*Aim:* Please express the material from the line with "This screenshot has width=1034, height=728." up to and including the line with "Action: tap(363, 706)" as a Markdown table with the columns Row and Line, numbering each row and leaving out blank lines.

*Record set:*
************

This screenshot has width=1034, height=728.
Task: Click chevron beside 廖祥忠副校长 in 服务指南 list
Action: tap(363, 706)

************

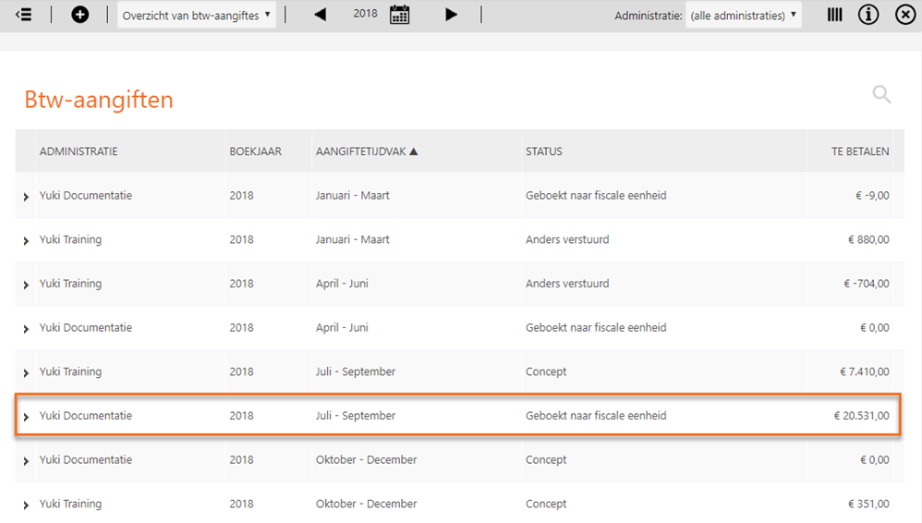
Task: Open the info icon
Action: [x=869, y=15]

************

*Solution for this task:*
| Row | Line |
|---|---|
| 1 | This screenshot has width=1034, height=728. |
| 2 | Task: Click chevron beside 廖祥忠副校长 in 服务指南 list |
| 3 | Action: tap(363, 706) |